[Lxml-checkins] r50510 - in lxml/trunk: . doc src/lxml src/lxml/tests

scoder at codespeak.net scoder at codespeak.net
Fri Jan 11 09:51:17 CET 2008


Author: scoder
Date: Fri Jan 11 09:51:17 2008
New Revision: 50510

Modified:
   lxml/trunk/   (props changed)
   lxml/trunk/CHANGES.txt
   lxml/trunk/doc/validation.txt
   lxml/trunk/src/lxml/iterparse.pxi
   lxml/trunk/src/lxml/parser.pxi
   lxml/trunk/src/lxml/tests/common_imports.py
   lxml/trunk/src/lxml/tests/test_dtd.py
   lxml/trunk/src/lxml/tests/test_xmlschema.py
   lxml/trunk/src/lxml/xmlparser.pxd
   lxml/trunk/src/lxml/xmlschema.pxd
   lxml/trunk/src/lxml/xmlschema.pxi
Log:
 r3226 at delle:  sbehnel | 2008-01-10 20:28:46 +0100
 on-the-fly XML schema validation in the parser


Modified: lxml/trunk/CHANGES.txt
==============================================================================
--- lxml/trunk/CHANGES.txt	(original)
+++ lxml/trunk/CHANGES.txt	Fri Jan 11 09:51:17 2008
@@ -8,6 +8,8 @@
 Features added
 --------------
 
+* Parse-time XML schema validation (``schema`` parser keyword).
+
 * XPath string results of the ``text()`` function and attribute
   selection make their Element container accessible through a
   ``getparent()`` method.

Modified: lxml/trunk/doc/validation.txt
==============================================================================
--- lxml/trunk/doc/validation.txt	(original)
+++ lxml/trunk/doc/validation.txt	Fri Jan 11 09:51:17 2008
@@ -13,16 +13,17 @@
 
 There is also initial support for Schematron_.  However, it does not currently
 support error reporting in the validation phase due to insufficiencies in the
-implementation as of libxml2 2.6.29.
+implementation as of libxml2 2.6.30.
 
 .. _Schematron:   http://www.ascc.net/xml/schematron
 
 .. contents::
 .. 
-   1  DTD
-   2  RelaxNG
-   3  XMLSchema
-   4  Schematron
+   1  Validation at parse time
+   2  DTD
+   3  RelaxNG
+   4  XMLSchema
+   5  Schematron
 
 The usual setup procedure::
 
@@ -30,20 +31,59 @@
   >>> from StringIO import StringIO
 
 
+Validation at parse time
+------------------------
+
+The parser in lxml can do on-the-fly validation of a document against
+a DTD or an XML schema.  The DTD is retrieved automatically based on
+the DOCTYPE of the parsed document.  All you have to do is use a
+parser that has DTD validation enabled::
+
+  >>> parser = etree.XMLParser(dtd_validation=True)
◆ ◆ ◆ ◆ ◆
Write out the passage of the lxml checkin that starts at "There is also" and ends at "of libxml2 2.6.29.", putting "limitations" in place of "insufficiencies".
◆ ◆ ◆ ◆ ◆
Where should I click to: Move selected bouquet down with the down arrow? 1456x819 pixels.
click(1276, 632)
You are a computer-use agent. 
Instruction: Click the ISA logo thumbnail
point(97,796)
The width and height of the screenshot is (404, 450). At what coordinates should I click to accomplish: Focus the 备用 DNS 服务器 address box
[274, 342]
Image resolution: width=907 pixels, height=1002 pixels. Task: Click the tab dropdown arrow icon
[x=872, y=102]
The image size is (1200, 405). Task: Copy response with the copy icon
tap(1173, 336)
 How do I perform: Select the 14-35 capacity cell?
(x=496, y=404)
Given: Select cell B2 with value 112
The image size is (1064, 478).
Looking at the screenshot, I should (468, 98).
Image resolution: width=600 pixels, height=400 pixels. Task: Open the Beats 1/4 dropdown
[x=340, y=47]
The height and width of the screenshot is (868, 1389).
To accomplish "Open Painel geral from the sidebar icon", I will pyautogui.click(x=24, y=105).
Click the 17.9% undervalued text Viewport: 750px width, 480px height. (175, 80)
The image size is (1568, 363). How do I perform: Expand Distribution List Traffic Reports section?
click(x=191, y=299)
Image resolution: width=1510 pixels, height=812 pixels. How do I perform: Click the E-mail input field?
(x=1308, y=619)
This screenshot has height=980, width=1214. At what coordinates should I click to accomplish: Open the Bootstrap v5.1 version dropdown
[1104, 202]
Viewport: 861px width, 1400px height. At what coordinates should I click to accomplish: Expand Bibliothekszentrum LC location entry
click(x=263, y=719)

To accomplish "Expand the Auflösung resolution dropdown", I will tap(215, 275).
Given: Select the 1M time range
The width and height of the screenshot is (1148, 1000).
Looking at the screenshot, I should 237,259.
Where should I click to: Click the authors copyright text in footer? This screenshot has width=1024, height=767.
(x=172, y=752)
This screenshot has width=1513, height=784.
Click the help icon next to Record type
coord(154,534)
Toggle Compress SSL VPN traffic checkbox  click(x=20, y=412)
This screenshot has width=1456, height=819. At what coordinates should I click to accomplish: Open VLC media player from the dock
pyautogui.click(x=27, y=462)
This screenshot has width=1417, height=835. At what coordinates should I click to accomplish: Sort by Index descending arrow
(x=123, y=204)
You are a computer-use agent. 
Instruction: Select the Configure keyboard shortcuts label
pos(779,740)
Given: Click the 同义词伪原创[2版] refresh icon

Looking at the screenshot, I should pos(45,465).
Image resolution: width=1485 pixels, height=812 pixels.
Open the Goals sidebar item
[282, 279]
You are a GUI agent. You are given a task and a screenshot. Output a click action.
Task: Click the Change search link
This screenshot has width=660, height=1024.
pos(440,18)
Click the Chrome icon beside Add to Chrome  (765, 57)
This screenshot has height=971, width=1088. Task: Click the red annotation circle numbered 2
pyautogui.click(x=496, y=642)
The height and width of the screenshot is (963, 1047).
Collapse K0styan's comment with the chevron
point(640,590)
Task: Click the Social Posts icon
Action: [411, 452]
◆ ◆ ◆ ◆ ◆
» **Response to this exercise**:
There is also initial support for Schematron_.  However, it does not currently
 support error reporting in the validation phase due to limitations in the
-implementation as of libxml2 2.6.29.